What’s worse is that I have absolutely no power. It doesn’t help that the teachers themselves are overrun by the pupils, so I can’t very well put my foot down when I see poor behaviour. If they can tell a teacher where to stick their whiteboard marker, they would regard my lectures on acting responsibly with pure contempt. I had less power than the powerless teachers, who themselves are less powerful than the powerless senior staff who seem to lock themselves in their office for fear of the war zone outside. Despite the difficulty (and impossibility) of many of the children, I still found it enjoyable. Get through this, I reckoned, and I could do anything.

For one lesson I was with top set Year 8s, where 32 kids were crammed in to a space that would make a janitor’s closet feel spacious and welcoming. The teacher explained the thinking: “We only have four classes for each year, so they cram any kid with a bit of ability in here and let the rest get on with it”. I questioned this when a confused-looking blonde girl stared for minutes at an extract from ‘Romeo & Juliet’, trying to fathom what Shakespeare was on about. She scrunched her nose and finally said “I reckon he was a bit Downy”. Yes. England’s greatest wordsmith. A Downy.
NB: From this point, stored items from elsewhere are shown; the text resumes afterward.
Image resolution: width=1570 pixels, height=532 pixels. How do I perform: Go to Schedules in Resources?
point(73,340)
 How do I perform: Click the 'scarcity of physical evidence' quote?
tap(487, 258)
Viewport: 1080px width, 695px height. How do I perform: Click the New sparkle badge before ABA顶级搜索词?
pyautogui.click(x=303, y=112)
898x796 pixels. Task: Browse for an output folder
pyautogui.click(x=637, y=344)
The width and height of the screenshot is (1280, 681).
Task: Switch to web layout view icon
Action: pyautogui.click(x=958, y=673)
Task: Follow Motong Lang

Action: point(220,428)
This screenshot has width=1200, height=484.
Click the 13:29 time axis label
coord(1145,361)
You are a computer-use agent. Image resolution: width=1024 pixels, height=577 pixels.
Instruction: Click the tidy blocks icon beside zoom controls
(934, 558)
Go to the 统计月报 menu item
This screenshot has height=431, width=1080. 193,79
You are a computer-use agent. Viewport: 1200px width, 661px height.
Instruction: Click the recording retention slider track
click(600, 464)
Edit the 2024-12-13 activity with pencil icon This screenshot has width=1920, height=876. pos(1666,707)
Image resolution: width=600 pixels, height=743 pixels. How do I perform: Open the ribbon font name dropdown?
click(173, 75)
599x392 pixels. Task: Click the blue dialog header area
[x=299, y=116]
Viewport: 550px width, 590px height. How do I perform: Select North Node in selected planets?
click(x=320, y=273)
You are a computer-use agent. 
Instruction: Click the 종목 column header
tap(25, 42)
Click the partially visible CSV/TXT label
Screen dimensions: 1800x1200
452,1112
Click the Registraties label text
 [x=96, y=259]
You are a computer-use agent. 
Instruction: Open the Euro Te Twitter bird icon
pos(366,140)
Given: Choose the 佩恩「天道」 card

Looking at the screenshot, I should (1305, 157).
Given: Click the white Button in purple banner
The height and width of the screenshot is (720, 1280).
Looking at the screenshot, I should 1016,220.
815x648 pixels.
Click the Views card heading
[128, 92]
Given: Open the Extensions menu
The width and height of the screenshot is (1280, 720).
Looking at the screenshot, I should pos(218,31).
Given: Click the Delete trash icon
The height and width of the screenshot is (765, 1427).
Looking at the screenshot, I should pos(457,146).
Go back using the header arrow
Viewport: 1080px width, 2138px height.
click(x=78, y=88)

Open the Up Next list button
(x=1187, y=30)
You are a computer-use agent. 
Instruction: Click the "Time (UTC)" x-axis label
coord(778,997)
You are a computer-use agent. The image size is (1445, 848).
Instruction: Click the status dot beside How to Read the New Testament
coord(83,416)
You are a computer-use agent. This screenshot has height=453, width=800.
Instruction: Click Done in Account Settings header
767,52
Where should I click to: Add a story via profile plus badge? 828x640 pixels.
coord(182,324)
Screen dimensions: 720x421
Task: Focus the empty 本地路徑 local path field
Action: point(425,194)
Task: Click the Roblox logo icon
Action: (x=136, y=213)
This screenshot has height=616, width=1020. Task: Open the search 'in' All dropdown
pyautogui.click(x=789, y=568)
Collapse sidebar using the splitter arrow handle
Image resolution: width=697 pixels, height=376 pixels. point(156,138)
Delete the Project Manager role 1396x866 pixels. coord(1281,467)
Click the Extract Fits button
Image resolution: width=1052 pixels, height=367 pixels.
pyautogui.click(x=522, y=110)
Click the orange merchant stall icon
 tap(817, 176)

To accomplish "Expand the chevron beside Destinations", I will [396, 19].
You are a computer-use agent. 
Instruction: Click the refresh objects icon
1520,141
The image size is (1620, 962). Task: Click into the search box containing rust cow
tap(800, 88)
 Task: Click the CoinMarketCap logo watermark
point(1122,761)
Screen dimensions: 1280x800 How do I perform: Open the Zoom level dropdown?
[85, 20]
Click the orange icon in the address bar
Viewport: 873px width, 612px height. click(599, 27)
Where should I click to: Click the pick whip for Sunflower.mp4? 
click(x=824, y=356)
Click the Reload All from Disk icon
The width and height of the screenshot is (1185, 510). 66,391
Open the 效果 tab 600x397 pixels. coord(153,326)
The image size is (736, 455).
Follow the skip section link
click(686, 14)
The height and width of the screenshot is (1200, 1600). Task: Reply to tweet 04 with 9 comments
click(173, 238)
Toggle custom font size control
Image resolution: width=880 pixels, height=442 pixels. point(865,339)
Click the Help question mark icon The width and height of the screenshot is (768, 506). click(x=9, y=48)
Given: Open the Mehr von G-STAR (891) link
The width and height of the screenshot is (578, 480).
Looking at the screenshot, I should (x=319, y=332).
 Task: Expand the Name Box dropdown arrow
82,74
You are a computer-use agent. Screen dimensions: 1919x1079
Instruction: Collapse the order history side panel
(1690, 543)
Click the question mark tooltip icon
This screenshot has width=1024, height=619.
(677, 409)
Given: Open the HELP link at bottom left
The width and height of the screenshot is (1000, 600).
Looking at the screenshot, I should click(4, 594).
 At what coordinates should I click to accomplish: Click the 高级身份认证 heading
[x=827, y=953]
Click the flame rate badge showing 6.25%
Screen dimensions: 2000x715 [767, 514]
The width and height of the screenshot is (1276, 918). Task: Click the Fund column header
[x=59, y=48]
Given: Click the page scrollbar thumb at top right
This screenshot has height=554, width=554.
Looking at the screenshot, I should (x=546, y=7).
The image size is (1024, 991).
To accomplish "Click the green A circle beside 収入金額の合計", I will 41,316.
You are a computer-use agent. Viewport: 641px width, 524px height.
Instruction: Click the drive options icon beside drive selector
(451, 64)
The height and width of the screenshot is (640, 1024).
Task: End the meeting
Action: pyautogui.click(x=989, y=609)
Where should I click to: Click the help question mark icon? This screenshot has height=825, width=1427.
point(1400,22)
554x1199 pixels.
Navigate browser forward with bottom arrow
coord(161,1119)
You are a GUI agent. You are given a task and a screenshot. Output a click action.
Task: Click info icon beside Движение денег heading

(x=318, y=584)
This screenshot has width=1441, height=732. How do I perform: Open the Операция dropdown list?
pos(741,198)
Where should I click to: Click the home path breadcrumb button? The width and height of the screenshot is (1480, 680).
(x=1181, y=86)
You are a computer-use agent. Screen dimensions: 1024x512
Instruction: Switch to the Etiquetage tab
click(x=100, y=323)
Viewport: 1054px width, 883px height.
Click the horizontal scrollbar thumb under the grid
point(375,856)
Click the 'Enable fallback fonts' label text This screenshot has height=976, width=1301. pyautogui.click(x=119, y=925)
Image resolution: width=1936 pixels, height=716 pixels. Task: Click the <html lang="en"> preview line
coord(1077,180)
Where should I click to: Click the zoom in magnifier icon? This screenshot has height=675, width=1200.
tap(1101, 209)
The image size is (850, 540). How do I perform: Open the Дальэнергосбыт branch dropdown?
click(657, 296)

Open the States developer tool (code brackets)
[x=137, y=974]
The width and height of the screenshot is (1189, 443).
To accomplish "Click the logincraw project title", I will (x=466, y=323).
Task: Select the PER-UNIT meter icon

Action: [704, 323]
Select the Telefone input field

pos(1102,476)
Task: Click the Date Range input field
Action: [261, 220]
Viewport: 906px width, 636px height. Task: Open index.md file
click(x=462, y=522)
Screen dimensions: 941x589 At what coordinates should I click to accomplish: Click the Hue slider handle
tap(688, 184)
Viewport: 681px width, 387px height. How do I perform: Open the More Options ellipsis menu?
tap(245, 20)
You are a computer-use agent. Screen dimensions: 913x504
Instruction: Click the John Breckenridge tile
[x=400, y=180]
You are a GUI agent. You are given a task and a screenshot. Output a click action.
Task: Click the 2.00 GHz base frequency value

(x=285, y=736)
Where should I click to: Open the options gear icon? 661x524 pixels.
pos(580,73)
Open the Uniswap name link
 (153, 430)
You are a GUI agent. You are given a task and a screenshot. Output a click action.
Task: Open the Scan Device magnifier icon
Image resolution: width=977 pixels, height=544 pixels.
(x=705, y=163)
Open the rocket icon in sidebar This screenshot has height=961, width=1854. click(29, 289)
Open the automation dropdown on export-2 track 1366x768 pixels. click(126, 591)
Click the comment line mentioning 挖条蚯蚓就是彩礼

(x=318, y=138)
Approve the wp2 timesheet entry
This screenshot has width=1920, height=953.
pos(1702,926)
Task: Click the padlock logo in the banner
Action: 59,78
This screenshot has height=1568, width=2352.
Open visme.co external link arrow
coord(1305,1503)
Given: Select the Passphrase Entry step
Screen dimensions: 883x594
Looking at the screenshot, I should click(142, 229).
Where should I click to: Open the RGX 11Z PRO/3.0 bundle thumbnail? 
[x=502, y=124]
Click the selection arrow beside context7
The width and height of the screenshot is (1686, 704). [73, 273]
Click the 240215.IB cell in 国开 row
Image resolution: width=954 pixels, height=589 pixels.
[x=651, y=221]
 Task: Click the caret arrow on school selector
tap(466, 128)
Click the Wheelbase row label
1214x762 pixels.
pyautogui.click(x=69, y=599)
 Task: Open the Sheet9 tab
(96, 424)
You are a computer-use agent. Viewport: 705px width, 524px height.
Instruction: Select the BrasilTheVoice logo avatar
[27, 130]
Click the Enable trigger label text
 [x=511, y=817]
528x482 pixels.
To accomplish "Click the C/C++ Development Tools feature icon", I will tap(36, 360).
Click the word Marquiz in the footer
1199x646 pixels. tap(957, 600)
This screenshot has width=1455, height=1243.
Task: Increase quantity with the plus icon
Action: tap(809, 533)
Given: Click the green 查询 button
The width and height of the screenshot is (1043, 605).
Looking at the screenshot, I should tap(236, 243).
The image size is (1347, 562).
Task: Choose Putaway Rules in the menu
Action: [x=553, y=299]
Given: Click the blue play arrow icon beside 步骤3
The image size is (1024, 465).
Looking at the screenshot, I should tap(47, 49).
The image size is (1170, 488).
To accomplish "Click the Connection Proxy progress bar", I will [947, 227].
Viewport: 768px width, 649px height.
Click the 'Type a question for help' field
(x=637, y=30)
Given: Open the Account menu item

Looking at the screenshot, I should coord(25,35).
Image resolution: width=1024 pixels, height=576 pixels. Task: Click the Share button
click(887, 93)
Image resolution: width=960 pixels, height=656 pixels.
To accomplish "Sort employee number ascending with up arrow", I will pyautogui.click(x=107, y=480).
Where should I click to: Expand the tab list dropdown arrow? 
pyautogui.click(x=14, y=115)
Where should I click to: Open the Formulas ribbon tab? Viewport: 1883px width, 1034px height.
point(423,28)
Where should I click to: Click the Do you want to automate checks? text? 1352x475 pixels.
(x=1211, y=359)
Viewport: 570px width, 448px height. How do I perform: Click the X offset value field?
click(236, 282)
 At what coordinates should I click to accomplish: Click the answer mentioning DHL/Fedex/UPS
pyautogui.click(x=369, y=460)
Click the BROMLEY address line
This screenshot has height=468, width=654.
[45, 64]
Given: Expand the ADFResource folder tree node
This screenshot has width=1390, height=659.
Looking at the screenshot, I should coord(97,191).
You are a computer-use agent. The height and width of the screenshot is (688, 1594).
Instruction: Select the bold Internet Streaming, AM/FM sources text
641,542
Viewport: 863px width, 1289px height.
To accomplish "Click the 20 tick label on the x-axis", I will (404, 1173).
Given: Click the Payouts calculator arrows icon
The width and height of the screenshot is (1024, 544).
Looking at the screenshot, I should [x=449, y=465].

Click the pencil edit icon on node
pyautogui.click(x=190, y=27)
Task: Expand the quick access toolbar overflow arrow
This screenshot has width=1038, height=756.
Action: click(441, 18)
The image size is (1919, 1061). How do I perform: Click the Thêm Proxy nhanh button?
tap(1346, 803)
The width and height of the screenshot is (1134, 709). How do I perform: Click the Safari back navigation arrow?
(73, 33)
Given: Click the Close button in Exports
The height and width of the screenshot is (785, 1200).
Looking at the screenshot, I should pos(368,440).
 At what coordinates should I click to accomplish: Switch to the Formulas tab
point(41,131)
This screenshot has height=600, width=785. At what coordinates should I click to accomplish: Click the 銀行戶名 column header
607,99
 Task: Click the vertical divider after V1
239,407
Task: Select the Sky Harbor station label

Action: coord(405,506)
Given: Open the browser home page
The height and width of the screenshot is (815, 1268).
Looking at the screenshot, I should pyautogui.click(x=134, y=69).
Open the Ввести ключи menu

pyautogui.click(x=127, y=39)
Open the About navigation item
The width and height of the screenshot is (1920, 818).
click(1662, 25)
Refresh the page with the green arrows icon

On this single day, many other things happened. A teacher came into the staff room at morning break, crying her eyes out because a student had just verbally abused her. In between her whale song-like sobs I could just about make out that she had been called certain unrepeatable words and that she also feared the sack, as a quarter of the staff were soon to be made redundant because of falling pupil numbers.

In the last lesson, a Year 11 group analysed the poem ‘Valentine’ by Carol Ann Duffy, in which she compares love to an onion. The teacher clearly forgot that these children were more trained in throwing objects than Fatima Whitbread, so she gave them all an onion and a knife, asking them to make comparisons between the smelly object on their desks and love. Little did I know that just five hours in to my new job, I would be dashing about a classroom shouting “Stop throwing onions!”

But that’s school. Entirely unpredictable. Exciting. Daft.